Here, Heavensward is no exception.

The first expansion of Final Fantasy XIV: A Realm Reborn arrives in fact just under two years from the distribution of the game and gives a shock to a world, Eorzea, which was beginning to not see new content for perhaps too long, expanding in every direction as much built with the original release and the many patches that followed it (A Realm Awoken, Through The Maelstrom, Defenders of Eorzea, Dreams of Ice and Before The Fall), thus closing the narrative arc of version 2.0.

The choice of the setting was guided both by a purely pragmatic issue, derived from the use of some assets of version 1.0, and because its setting, and the story that permeates it, are functional to raising the tone of the already complex story that saw the Scions protagonists of the first cycle of contents, which ended with the 2.55 patch of a few months ago.

The Ishgard in which the player finds himself after a not exactly glorious escape is cold and inhospitable, and due to the millennial war with Dravania he recovered with much more effort from the apocalypse that brought Bahamut with him. Just the war with the dragons will be the common thread of the entire version 3.0 of the game, of which Heavensward is only the first (powerful) step.


Even our review will necessarily have to be divided into several parts, because the amount of content is really endless, and although it does not come to match that of the initial release as said by Yoshida, it remains in any case impressive and above all complex to analyze. Three new classes, a main storyline fifty hours long that accompanies up to the sixty level, new areas and dungeons, not forgetting flying mounts, changes to existing jobs and all the contents that will be gradually introduced in the coming weeks, like the new ones token and especially Alexander, the new Raid.
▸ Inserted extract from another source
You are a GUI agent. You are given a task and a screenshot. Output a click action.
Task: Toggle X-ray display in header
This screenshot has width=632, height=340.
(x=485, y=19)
Despite the desire to jump into the new classes and those difficult to keep in check, the first thing I did was go on with the story, the only way to unlock both the dungeons and especially the new skills of the class. I, who have always been a Bard, by the way, have high expectations for my class: the addition of two songs that can be played simultaneously with the others that already exist radically changes the entire phase of supporting the job, allowing it, for example, to manage better damage reduction with Mage's Ballad active, but changing the way you play a lot, since each attack has a casting time. This is just a very small example of how deeply the development team has changed all the existing game mechanics, also going to change how (and how much) the primary statistics affect the secondary ones, forcing everyone to heavy overhaul of your equipment and raid builds.